- Material for this task:
• • • •

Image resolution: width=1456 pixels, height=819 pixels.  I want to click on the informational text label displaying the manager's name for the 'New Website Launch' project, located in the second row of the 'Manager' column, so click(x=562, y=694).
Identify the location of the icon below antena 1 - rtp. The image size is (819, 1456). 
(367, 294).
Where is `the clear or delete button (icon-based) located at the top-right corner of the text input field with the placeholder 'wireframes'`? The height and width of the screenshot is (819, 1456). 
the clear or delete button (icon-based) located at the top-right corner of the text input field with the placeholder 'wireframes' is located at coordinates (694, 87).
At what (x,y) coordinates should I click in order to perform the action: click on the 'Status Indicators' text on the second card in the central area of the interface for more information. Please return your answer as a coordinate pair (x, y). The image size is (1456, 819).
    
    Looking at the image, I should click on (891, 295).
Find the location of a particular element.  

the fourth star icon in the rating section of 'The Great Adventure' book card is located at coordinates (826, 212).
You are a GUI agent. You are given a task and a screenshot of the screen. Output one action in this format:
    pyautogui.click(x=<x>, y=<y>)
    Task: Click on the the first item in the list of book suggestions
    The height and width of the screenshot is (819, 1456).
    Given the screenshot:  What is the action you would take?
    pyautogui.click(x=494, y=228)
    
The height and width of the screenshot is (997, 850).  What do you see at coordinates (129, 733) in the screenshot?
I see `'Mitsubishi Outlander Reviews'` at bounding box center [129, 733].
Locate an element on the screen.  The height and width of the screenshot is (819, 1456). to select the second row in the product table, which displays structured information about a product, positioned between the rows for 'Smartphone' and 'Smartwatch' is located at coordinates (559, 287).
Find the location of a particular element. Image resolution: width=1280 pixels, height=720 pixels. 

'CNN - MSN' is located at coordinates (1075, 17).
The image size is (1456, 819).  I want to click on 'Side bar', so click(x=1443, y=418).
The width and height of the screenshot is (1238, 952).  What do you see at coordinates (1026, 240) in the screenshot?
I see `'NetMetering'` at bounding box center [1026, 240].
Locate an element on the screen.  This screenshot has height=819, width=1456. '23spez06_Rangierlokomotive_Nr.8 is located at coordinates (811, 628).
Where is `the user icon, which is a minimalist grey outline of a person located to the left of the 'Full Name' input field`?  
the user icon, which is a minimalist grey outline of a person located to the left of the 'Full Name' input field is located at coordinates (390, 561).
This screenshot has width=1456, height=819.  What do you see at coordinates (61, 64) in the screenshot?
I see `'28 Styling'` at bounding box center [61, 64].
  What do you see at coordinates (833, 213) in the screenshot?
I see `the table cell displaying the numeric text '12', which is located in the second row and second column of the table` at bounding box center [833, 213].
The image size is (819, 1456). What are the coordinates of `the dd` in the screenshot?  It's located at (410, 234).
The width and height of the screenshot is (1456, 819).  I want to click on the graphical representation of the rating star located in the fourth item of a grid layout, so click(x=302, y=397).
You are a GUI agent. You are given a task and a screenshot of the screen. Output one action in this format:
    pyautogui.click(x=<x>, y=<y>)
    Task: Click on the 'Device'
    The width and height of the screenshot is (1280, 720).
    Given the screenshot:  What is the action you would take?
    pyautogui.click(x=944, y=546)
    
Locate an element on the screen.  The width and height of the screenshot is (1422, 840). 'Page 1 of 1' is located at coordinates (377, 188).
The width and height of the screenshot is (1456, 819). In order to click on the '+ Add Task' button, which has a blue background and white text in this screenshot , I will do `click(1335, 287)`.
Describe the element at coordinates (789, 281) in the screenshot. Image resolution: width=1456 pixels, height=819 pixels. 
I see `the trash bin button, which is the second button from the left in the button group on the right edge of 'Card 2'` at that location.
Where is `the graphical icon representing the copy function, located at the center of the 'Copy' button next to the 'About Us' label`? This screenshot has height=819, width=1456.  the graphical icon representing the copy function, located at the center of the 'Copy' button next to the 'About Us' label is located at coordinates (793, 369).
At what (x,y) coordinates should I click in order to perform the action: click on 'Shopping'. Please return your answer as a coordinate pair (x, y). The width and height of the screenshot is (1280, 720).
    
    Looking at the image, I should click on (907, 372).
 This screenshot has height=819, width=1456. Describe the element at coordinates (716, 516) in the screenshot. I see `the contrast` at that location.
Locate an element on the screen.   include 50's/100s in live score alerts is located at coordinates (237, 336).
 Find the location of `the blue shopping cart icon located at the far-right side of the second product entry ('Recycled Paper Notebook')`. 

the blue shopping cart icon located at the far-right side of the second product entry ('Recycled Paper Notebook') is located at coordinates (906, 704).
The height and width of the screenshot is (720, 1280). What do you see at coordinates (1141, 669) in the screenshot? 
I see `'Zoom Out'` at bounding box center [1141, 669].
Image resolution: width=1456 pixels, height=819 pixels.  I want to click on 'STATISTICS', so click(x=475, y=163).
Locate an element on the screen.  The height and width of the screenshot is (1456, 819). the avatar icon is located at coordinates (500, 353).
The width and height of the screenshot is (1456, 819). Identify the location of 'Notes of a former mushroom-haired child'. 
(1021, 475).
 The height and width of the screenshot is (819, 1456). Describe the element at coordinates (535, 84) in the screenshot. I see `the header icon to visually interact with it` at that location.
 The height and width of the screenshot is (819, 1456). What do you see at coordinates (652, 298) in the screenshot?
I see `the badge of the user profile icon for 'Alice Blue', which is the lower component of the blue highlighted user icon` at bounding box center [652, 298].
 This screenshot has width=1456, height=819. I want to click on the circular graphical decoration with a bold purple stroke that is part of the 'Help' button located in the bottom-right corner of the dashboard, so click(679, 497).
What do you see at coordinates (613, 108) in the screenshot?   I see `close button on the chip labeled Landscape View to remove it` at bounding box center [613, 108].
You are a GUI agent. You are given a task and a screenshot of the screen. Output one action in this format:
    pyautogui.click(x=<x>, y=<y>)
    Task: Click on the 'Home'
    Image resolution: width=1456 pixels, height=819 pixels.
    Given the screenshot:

• • • •

Please revise all the material above so that "GUI agent" becomes "screen assistant" everywhere, leaving the rest untouched.

- Solution to the problem:
Image resolution: width=1456 pixels, height=819 pixels.  I want to click on the informational text label displaying the manager's name for the 'New Website Launch' project, located in the second row of the 'Manager' column, so click(x=562, y=694).
Identify the location of the icon below antena 1 - rtp. The image size is (819, 1456). 
(367, 294).
Where is `the clear or delete button (icon-based) located at the top-right corner of the text input field with the placeholder 'wireframes'`? The height and width of the screenshot is (819, 1456). 
the clear or delete button (icon-based) located at the top-right corner of the text input field with the placeholder 'wireframes' is located at coordinates (694, 87).
At what (x,y) coordinates should I click in order to perform the action: click on the 'Status Indicators' text on the second card in the central area of the interface for more information. Please return your answer as a coordinate pair (x, y). The image size is (1456, 819).
    
    Looking at the image, I should click on (891, 295).
Find the location of a particular element.  

the fourth star icon in the rating section of 'The Great Adventure' book card is located at coordinates (826, 212).
You are a screen assistant. You are given a task and a screenshot of the screen. Output one action in this format:
    pyautogui.click(x=<x>, y=<y>)
    Task: Click on the the first item in the list of book suggestions
    The height and width of the screenshot is (819, 1456).
    Given the screenshot:  What is the action you would take?
    pyautogui.click(x=494, y=228)
    
The height and width of the screenshot is (997, 850).  What do you see at coordinates (129, 733) in the screenshot?
I see `'Mitsubishi Outlander Reviews'` at bounding box center [129, 733].
Locate an element on the screen.  The height and width of the screenshot is (819, 1456). to select the second row in the product table, which displays structured information about a product, positioned between the rows for 'Smartphone' and 'Smartwatch' is located at coordinates (559, 287).
Find the location of a particular element. Image resolution: width=1280 pixels, height=720 pixels. 

'CNN - MSN' is located at coordinates (1075, 17).
The image size is (1456, 819).  I want to click on 'Side bar', so click(x=1443, y=418).
The width and height of the screenshot is (1238, 952).  What do you see at coordinates (1026, 240) in the screenshot?
I see `'NetMetering'` at bounding box center [1026, 240].
Locate an element on the screen.  This screenshot has height=819, width=1456. '23spez06_Rangierlokomotive_Nr.8 is located at coordinates (811, 628).
Where is `the user icon, which is a minimalist grey outline of a person located to the left of the 'Full Name' input field`?  
the user icon, which is a minimalist grey outline of a person located to the left of the 'Full Name' input field is located at coordinates (390, 561).
This screenshot has width=1456, height=819.  What do you see at coordinates (61, 64) in the screenshot?
I see `'28 Styling'` at bounding box center [61, 64].
  What do you see at coordinates (833, 213) in the screenshot?
I see `the table cell displaying the numeric text '12', which is located in the second row and second column of the table` at bounding box center [833, 213].
The image size is (819, 1456). What are the coordinates of `the dd` in the screenshot?  It's located at (410, 234).
The width and height of the screenshot is (1456, 819).  I want to click on the graphical representation of the rating star located in the fourth item of a grid layout, so click(x=302, y=397).
You are a screen assistant. You are given a task and a screenshot of the screen. Output one action in this format:
    pyautogui.click(x=<x>, y=<y>)
    Task: Click on the 'Device'
    The width and height of the screenshot is (1280, 720).
    Given the screenshot:  What is the action you would take?
    pyautogui.click(x=944, y=546)
    
Locate an element on the screen.  The width and height of the screenshot is (1422, 840). 'Page 1 of 1' is located at coordinates (377, 188).
The width and height of the screenshot is (1456, 819). In order to click on the '+ Add Task' button, which has a blue background and white text in this screenshot , I will do `click(1335, 287)`.
Describe the element at coordinates (789, 281) in the screenshot. Image resolution: width=1456 pixels, height=819 pixels. 
I see `the trash bin button, which is the second button from the left in the button group on the right edge of 'Card 2'` at that location.
Where is `the graphical icon representing the copy function, located at the center of the 'Copy' button next to the 'About Us' label`? This screenshot has height=819, width=1456.  the graphical icon representing the copy function, located at the center of the 'Copy' button next to the 'About Us' label is located at coordinates (793, 369).
At what (x,y) coordinates should I click in order to perform the action: click on 'Shopping'. Please return your answer as a coordinate pair (x, y). The width and height of the screenshot is (1280, 720).
    
    Looking at the image, I should click on (907, 372).
 This screenshot has height=819, width=1456. Describe the element at coordinates (716, 516) in the screenshot. I see `the contrast` at that location.
Locate an element on the screen.   include 50's/100s in live score alerts is located at coordinates (237, 336).
 Find the location of `the blue shopping cart icon located at the far-right side of the second product entry ('Recycled Paper Notebook')`. 

the blue shopping cart icon located at the far-right side of the second product entry ('Recycled Paper Notebook') is located at coordinates (906, 704).
The height and width of the screenshot is (720, 1280). What do you see at coordinates (1141, 669) in the screenshot? 
I see `'Zoom Out'` at bounding box center [1141, 669].
Image resolution: width=1456 pixels, height=819 pixels.  I want to click on 'STATISTICS', so click(x=475, y=163).
Locate an element on the screen.  The height and width of the screenshot is (1456, 819). the avatar icon is located at coordinates (500, 353).
The width and height of the screenshot is (1456, 819). Identify the location of 'Notes of a former mushroom-haired child'. 
(1021, 475).
 The height and width of the screenshot is (819, 1456). Describe the element at coordinates (535, 84) in the screenshot. I see `the header icon to visually interact with it` at that location.
 The height and width of the screenshot is (819, 1456). What do you see at coordinates (652, 298) in the screenshot?
I see `the badge of the user profile icon for 'Alice Blue', which is the lower component of the blue highlighted user icon` at bounding box center [652, 298].
 This screenshot has width=1456, height=819. I want to click on the circular graphical decoration with a bold purple stroke that is part of the 'Help' button located in the bottom-right corner of the dashboard, so click(679, 497).
What do you see at coordinates (613, 108) in the screenshot?   I see `close button on the chip labeled Landscape View to remove it` at bounding box center [613, 108].
You are a screen assistant. You are given a task and a screenshot of the screen. Output one action in this format:
    pyautogui.click(x=<x>, y=<y>)
    Task: Click on the 'Home'
    Image resolution: width=1456 pixels, height=819 pixels.
    Given the screenshot:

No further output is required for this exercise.